Tuesday, February 26, 2008

Kathy. you’ve got it right. I thought there must have detailed exposition somewhere of the thinking behind the gansey.

The trouble turns out to have been, that I didn’t refer to Barack Obama by name in the crucial passages, so the search failed. My sister sent me the famous picture of Theo and Obama on February 12, '07 (it’s on the first page of my website – see sidebar). I put it in the blog on Feb 13, along with a general discussion of knitting cashmere, a propos the then-new cashmere Koigu.
You wrote: “If cashmere Koigu will help your nephew help get That Politician elected, I'll contribute some!”

And I said, the next day: “Kathy in Juneau, you’ve hit a totally illogical nerve to which I feel absurdly responsive. Would knitting a cashmere Koigu for Theo somehow qualify as putting one’s shoulder to the forward propulsion of the BO bandwagon?
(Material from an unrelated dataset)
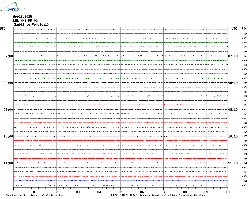Select the 10 minute tick label
Viewport: 249px width, 199px height.
[x=227, y=192]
I had a similarly ridiculous feeling when my daughter Helen was pregnant for the second time.Her eldest son died at six weeks, and is buried (in K*rkmichael) wrapped in his shawl. For Archie, who came next, I knit this one, of Jamieson & Smith lace-weight. It was for me, at the time, a forward movement into the unknown, finer yarn and fancier lace than I had ever tackled before. And I constantly felt, as I worked on it, that I was helping God knit the baby. First the endless edging – it’s an Amedro pattern, and that’s the way she does things – while the baby himself took shape and Helen felt lousy. Then the fun part, while Archie grew and got strong.
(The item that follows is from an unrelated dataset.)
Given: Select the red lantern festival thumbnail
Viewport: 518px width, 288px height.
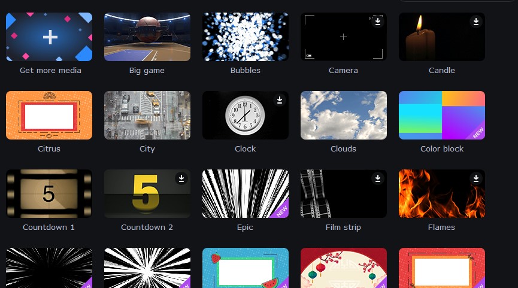Looking at the screenshot, I should click(x=344, y=268).
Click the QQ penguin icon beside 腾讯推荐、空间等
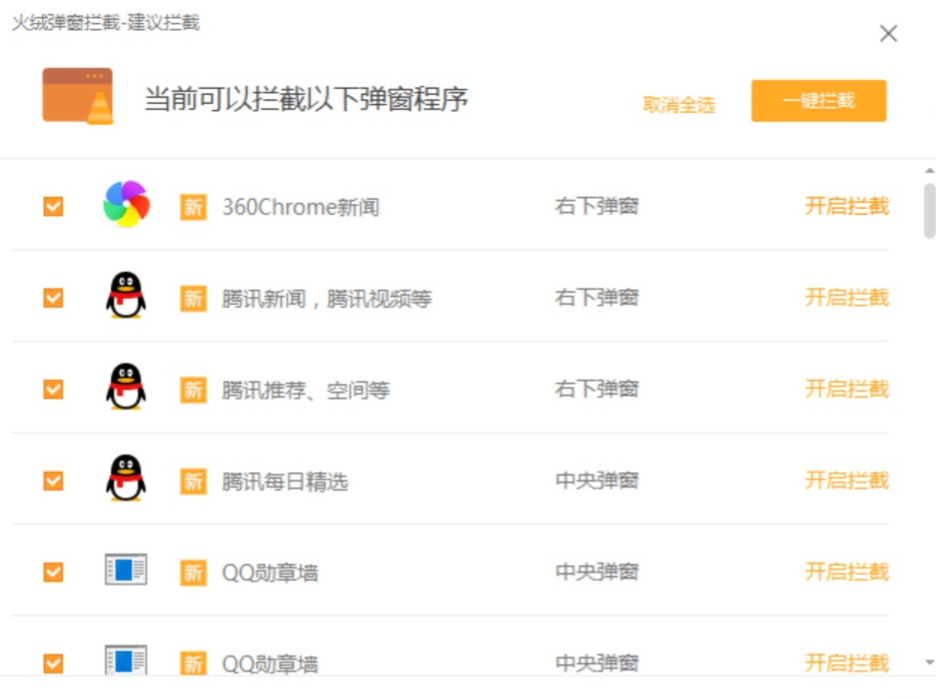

So you may well have contributed to a sweater for Theo, if not necessarily to the next presidency, although we can hope.”
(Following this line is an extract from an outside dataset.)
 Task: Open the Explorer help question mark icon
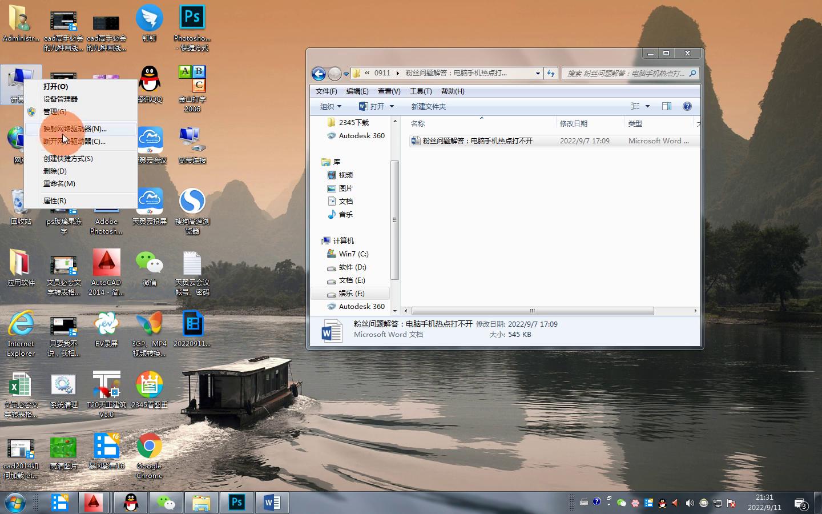click(687, 106)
So that settles that. Thank you.

The idea of using cashmere Koigu was abandoned when I saw some -- it doesn't glow like real Koigu.

The gansey is getting on fine. The sleeve decreases have now become sensible. (The OED gives that meaning of the word first, although it adds “in this use, now rare”. I can’t think of an alternative.) I measured and did the calculations again last night, and find that continuing to decrease one-round-in-three will result in a slightly-too-long sleeve. I’ve decided not to change, though. I could accelerate during the plain bit above the cuff (where the initials BHO will go, on the right sleeve); or decrease more than planned in the round immediately above the cuff; or have a few more stitches than currently planned in the cuff itself.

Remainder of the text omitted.